É de certa forma constrangedor ver esse povo que compra iPhones, iPads e iNum-sei-o-que. Não questiono a qualidade dos produtos Mac – certamente são os melhores do mercado – nem generalizo os usuários, mas veja bem, já vi umas pessoas que tem iPhone pré pago! Para que alguém vai querer um aparelho que foi desenhado para ser usado online, sem sequer ter um pacote de dados? Ou por que comprar um macbook apenas para acessar o facebook ou Orkut!? Por quê!? É quase como comprar uma Ferrari para roda apenas 1 Km. Ou seja, para que comprar algo que vai MUITO além de suas necessidades? Status, oras.

O que antigamente era simplesmente uma questão de interesse por assuntos específicos, tornou-se uma briga para mostrar quem tem mais, quem sabe mais.

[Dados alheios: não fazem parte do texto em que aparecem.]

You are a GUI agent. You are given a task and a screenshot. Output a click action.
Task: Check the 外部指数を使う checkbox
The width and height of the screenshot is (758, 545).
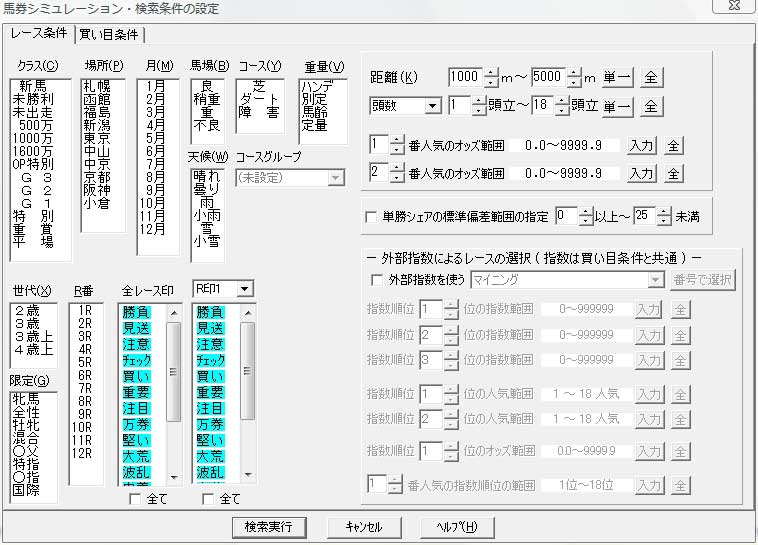[x=376, y=281]
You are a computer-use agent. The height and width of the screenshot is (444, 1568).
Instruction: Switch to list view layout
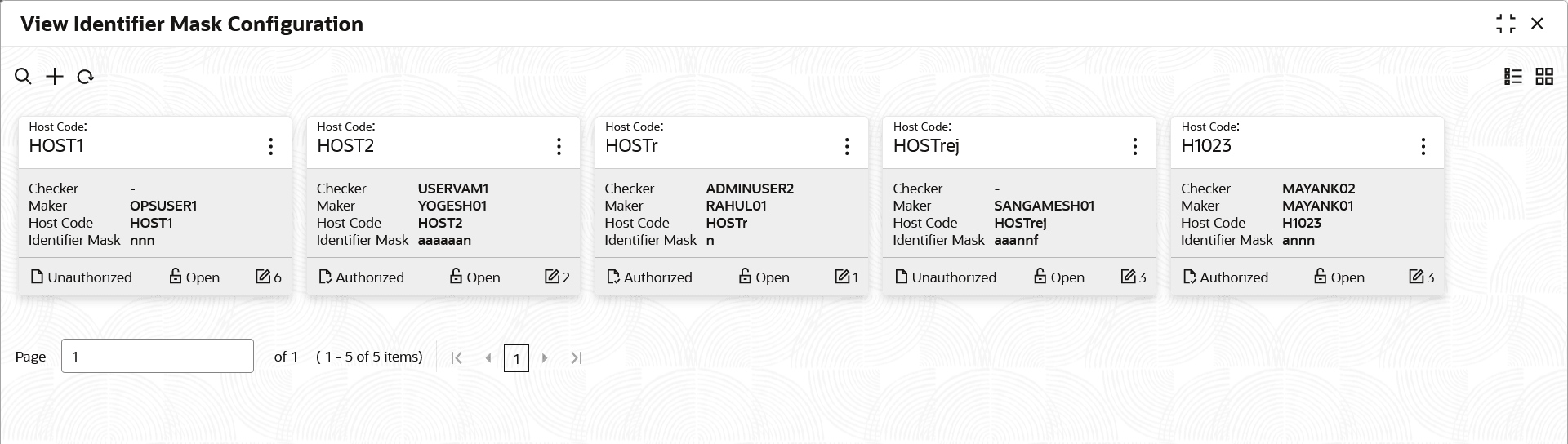[1513, 77]
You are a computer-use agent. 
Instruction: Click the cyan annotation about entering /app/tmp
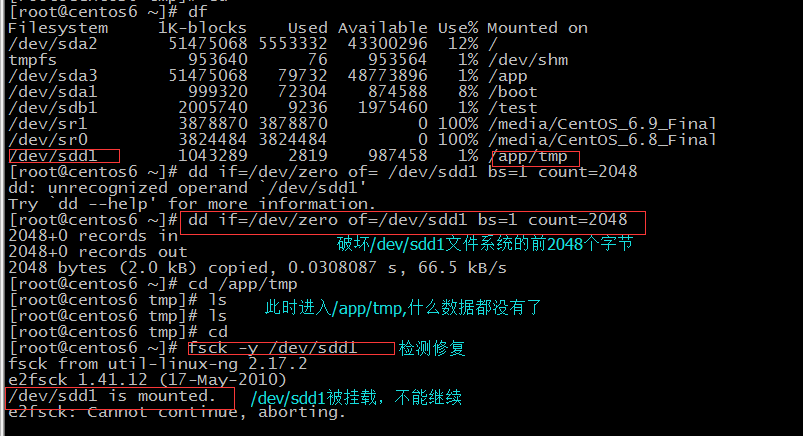(403, 307)
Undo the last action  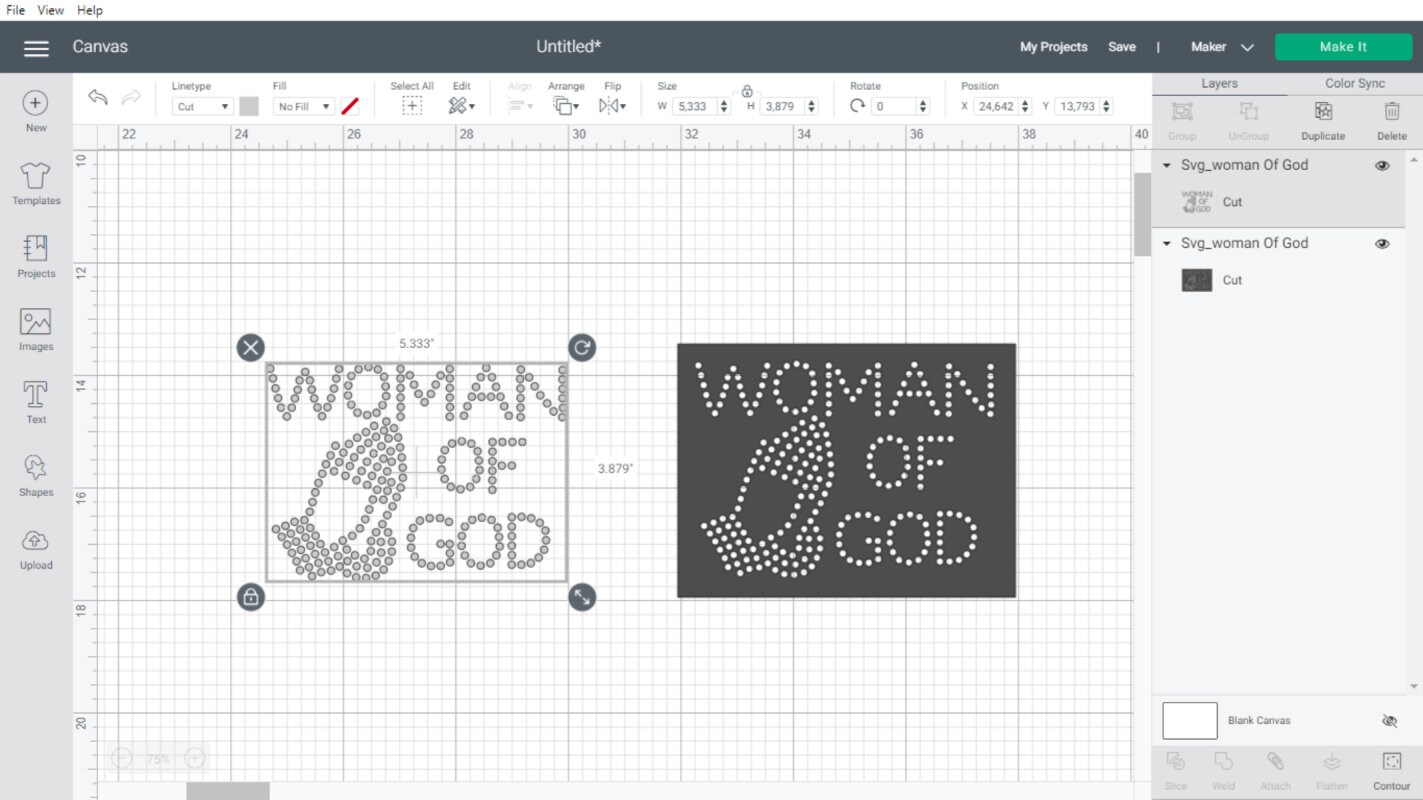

Isso não me parece muito saudável.

Acho muito bacana quando, depois de ver um filme ou uma série, a pessoa se interessa por um personagem, e assim passa a comprar a HQ para conhecê-lo melhor. O mesmo com um livro. Acredito que todo incentivo à boa leitura é válido.

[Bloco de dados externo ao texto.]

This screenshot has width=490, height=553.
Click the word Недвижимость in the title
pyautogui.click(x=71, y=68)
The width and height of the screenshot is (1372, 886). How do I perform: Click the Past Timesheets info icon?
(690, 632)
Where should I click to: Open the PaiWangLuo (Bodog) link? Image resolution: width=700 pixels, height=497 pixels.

Triste é se deparar com uma cena que já tive o desprazer de presenciar, quando na fila do cinema um menino se gabava entre os colegas dizendo ser nerd, e que era fã de Wolverine. O problema eram os absurdos que ele falava com uma propriedade impecável. A certa altura da conversa, comecei a interagir com o grupo e perguntei qual fase do baixinho canadense ele gostava mais: a época em Madripoor, quando ele perdia o adamantium (e o nariz), a atual…? E eis que percebo… Tudo o que ele conhecia era dos filmes. Aí não pô! Assim está errado!

É disso que estou falando!

Com o passar do tempo, a coisa mudou de um jeito, que até criaram denominações, nerd, geek… Já li um monte de coisas explicando a diferença de um e do outro, que na verdade geek é uma subespécie do gênero e coisa e tal. E o que eu acho? Sinceramente? Grande merda!

Por isso que de uns anos para cá eu não acho que exista um orgulho nerd, mas uma vergonha alheia!

Sinto muito pelos que abriram a página acreditando tratar-se de um post que promoveria o tal do Dia do Orgulho Nerd (ou Dia da Toalha). Mas não há o que comemorar, apenas a lamentar.

Acho tudo isso uma baboseira para todo mundo sair por aí proclamando uma cultura que mal conhece. É triste…

Acha-me chato? Quem você conhece que leu a coleção do Douglas Adams? Quantas pessoas? Viu!? Se alguém não entende o básico, o motivo por que foi escolhida esta data, nem o nome – dia da TOALHA –, como pode se sentir orgulhoso!?

Por essas e por outras que ainda prefiro ser um Nerd Old School ranzinza a ser um projeto malfeito de replicante feliz.